An etiology of nephrotic syndrome in chronic interstitial nephritis (pyelonephritis); an electron microscopic study.

Renal tissues were studied using electron microscopy (EM) and immunofluorescence microscopy (IFM) from three patients who were found to have chronic interstitial nephritis (pyelonephritis) by light microscopy (LM). By LM, 90% of the glomeruli in two patients and all glomeruli in one patient were normal. By EM, glomerular capillaries in all patients revealed generalized fusion of epithelial foot processes. In two patients, IFM for immunoglobulins, third component of complement and fibrinogen were negative. These two patients received corticosteroids for 6 to 12 weeks.
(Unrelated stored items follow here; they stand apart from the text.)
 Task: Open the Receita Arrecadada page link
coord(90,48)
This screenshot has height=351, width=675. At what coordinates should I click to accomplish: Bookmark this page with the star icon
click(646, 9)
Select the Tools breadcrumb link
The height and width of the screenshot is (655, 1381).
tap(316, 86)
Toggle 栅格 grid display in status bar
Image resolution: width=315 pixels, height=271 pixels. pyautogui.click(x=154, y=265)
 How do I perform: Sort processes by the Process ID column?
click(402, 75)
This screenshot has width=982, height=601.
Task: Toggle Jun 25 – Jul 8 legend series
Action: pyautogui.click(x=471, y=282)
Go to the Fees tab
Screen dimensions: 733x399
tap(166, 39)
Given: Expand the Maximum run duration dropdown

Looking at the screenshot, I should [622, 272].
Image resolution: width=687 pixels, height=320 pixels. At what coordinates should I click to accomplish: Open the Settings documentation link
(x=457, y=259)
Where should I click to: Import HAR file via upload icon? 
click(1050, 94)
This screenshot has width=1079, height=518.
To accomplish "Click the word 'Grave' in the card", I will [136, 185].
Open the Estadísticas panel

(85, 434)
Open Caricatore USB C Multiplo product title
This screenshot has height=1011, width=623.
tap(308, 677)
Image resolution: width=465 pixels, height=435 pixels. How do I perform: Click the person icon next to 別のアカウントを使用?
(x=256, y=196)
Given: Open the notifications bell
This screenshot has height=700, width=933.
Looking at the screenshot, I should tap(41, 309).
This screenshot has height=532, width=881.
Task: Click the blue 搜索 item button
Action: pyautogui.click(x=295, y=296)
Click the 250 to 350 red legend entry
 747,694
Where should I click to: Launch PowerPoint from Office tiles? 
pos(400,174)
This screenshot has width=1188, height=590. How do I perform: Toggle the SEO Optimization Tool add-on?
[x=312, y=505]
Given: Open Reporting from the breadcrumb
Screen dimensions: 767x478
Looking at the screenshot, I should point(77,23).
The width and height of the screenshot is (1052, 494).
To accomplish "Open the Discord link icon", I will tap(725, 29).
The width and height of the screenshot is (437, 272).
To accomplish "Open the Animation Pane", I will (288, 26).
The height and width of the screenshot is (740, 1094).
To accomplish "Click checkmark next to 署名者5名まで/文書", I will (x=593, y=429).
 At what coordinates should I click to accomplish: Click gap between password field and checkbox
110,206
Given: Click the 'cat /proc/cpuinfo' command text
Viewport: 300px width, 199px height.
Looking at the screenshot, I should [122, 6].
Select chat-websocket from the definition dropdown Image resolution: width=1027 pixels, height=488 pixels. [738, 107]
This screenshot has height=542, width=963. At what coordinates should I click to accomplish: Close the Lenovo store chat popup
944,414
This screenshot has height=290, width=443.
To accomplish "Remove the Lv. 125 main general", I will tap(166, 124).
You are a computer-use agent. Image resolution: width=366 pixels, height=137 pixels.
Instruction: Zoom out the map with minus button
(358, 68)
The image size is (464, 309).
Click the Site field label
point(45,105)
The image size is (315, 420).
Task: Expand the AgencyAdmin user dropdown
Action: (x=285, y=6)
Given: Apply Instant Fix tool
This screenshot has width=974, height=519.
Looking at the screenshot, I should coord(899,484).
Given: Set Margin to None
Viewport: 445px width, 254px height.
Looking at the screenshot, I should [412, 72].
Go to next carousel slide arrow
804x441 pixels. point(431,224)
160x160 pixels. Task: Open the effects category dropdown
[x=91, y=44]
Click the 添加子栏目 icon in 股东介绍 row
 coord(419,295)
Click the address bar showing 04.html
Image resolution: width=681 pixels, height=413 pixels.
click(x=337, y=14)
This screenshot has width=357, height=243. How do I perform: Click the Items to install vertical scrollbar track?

In one, proteinuria markedly decreased (from 17.9 to 1.1 gm) in four weeks and in the other follow-up studies of renal histology revealed normal glomeruli and partial restoration of foot processes by LM and EM respectively. Thus, this study offers evidence for lipoid nephrosis (or minimal lesion disease) as an etiology of nephrotic syndrome in chronic interstitial nephritis (pyelonephritis). The impaired renal function in these patients is attributed to tubulo-interstitial disease rather than glomerular pathology. It remains to be determined whether the two disparate pathological conditions have coexisted or chronic interstitial nephritis had led to the appearance of lipoid nephrosis through an unidentified mechanism.